> STATED PROBLEM:
Answer these questions from the conversation about writing careers below:
1. What was the name of the small online newspaper where Brandon Vogel had his first writing gig?
2. Which game did he attend in South Bend in 2000?
3. Where did Ty Hildenbrandt blog for a few months before winning the NGS contest?

> DOCUMENT:
Anyway, enough of that for now. Talk to me about your newfound writing career. How did you react when it first hit you that your writing hobby would now be published on the internet and promoted to millions? To be honest, I was deathly afraid of becoming the blogging version of Ryan Leaf, flipping out at a few hecklers, and relegating myself to typing up boxscores for the local paper. Thus far, I don’t think that’s happened, but I suppose I could still go in the tank over the next couple months.
Brandon Vogel: How could I miss Beau Bridges? Jim Rome makes the Bridges-Bill Callahan comparison at least once a week!
As for the writing career, I guess my first actual gig was writing for a small, on-line newspaper while I was still in college. It was called Xpressnews.com and is now defunct (although not my fault, I don’t think) and I was the sports correspondent covering American Legion baseball and high school all-star games, the typical newbie beat. It ended when I went back to school in the fall. I begged my editor to let me do a column and, probably to her and the readers’ benefit, she continually said no. But when I attended the Nebraska – Notre Dame game in 2000 in South Bend, she actually approached me about doing a sort of reaction piece and that’s basically when everything clicked for me.
After that brief stint doing “real” journalism, and a three-year break for graduate school, I started up a site on blogspot, was doing that for about two months and then my friend and sole reader forwarded me along the NGS contest link. The FOXSports blogs provided me with my first real readers who weren’t either a) directly related to me, or b) a college classmate.
But in the moments after my first article for the main site was published, it was a mixture of elation and unease to think that anyone could just be surfing the Internet and come across something I wrote. It was definitely my Navin R. Johnson moment and I’ve been waiting for that for years.
Ty Hildenbrandt: Egregious on all counts for missing Beau Bridges. That one was on a tee and you whiffed. But then again, I never would have thought up John Henry Williams, so I’m willing to call it even.
It sounds like we both were thrown right into the mix after NGS. Personally, my only writing experiences before winning the contest were a few letters to the editor, a few witty emails to my friend Feldman, and a few months of blogging over on AOL. That’s pretty much it. Likewise, I was told about the NGS contest from a good friend, and decided to give it a whirl. I’m thoroughly convinced that my friends still don’t consider me a writer. They still think I’m the guy that plays Madden NFL Football online. (Okay, who am I kidding… I still am that guy.)

> DATASET:

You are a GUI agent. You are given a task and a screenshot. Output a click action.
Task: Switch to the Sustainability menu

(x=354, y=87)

--

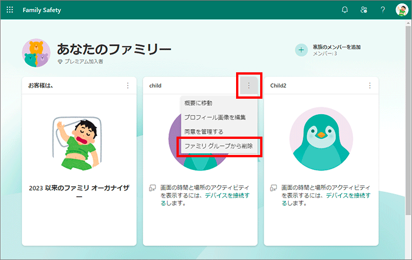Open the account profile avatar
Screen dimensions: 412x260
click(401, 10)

> SOLUTION:
1. Xpressnews.com
2. The Nebraska – Notre Dame game
3. On AOL